D.I : Pour le moment pas trop, les enfants que nous accueillons avant le premier confinement nous connaissait déjà, ils avaient déjà vécu sans masque et semble suffisamment rassuré. Pour les autres, le temps nous le dira, on fait au mieux. Par contre, en ce qui concernent, les effets sur leur développement du langage notamment et des compétences sociales, nous ne connaissons pas encore les retours à long terme mais je les appréhende beaucoup.
A.C : Oui. J’ai en souvenir ce petit garçon qui apprenait à parler. On faisait un imagier. Je lui dis, avion, il répète abion. Je retire mon masque et lui dit avion et là il répète avion. Je pense aussi parfois, au fait qu’il est nécessaire de s’éloigner de l’enfant pour lui montrer le visage entier pour qu’il arrive à vraiment comprendre par exemple que l’on est pas content de quelque chose.
Est-ce que les enfants regardent beaucoup les mimiques des professionnels ?
Si oui, comment avec vous pallier l’impossibilité pour eux de voir les expressions du visage
A.C : Bien sûr ! Et dès qu’ils sont bébés. C’est grâce à l’observation de l’autre et aux neurones miroirs notamment qu’ils apprennent beaucoup de choses et notamment les mimiques du visage. On est plus expressifs dans les intonations de voix. Parfois, comme j’ai pu le dire, on s’éloigne pour pouvoir montrer le visage à l’enfant.

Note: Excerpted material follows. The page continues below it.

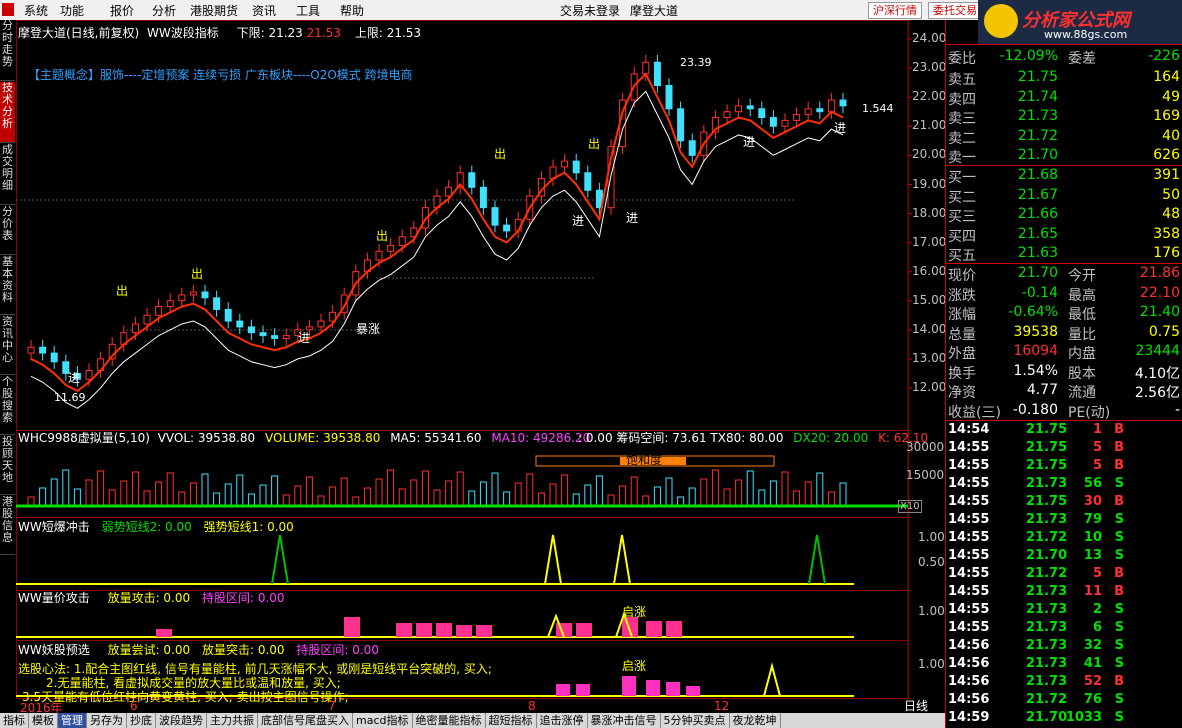  What do you see at coordinates (1038, 253) in the screenshot?
I see `quote-value: 21.63` at bounding box center [1038, 253].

D.I : Les tout petits se déplacent peu, et leurs seules interactions sociales à la crèche sont avec les professionnels qui vont les accompagner. Pour ce faire, nous nous mettons toujours en face de l’enfant de manière à ce qu’ils nous voient bien, c’est donc que l’on sait que nos expressions, notre regard, notre visage à une importance dans la communication avec le tout petit.
Aujourd’hui, nous ne connaissons pas les effets à long terme mais effectivement, le masque cache la moitié du visage et les enfants se nourrissent de nos expressions, de nos mots pour les imiter et apprendre les interactions sociales. Nous continuons à beaucoup verbaliser et essayons d’être très expressif pour faire transparaître les émotions quand même avec le reste de notre corps. Il est prouvé que la communication non verbale tient pour 60% de notre communication.

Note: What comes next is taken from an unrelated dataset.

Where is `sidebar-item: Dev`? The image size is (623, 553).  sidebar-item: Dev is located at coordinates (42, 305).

Dans l’accueil aujourd’hui, il est difficile de réellement évaluer une différence avec les années précédentes, car chaque enfant est unique et il arrive tous les ans d’avoir des enfants qui ont plus de difficultés que d’autres à se rassurer à la crèche donc cela est difficilement quantifiable. Nous continuons le travail et je dois dire que les équipes font un travail remarquable pour accompagner au mieux ces enfants.
Et pour vous, cela a-t-il une influence ?
A.C : Personnellement, je commence parfois à oublier le bas de mon visage et à exagérer mes expressions pour que tout se voit par les yeux. Après, ça va, mais ça manque de voir les sourires des collègues quand même. Et de pas vraiment connaître les visages des parents que nous accueillons seulement depuis peu.
D.I : Avec le masque, je dois vraiment faire attention à exagérer les expressions du visage. Je me surprends parfois à oublier que je porte un masque. Or je pense que c’est important de s’en souvenir car ce n’est pas quelque chose d’habituel.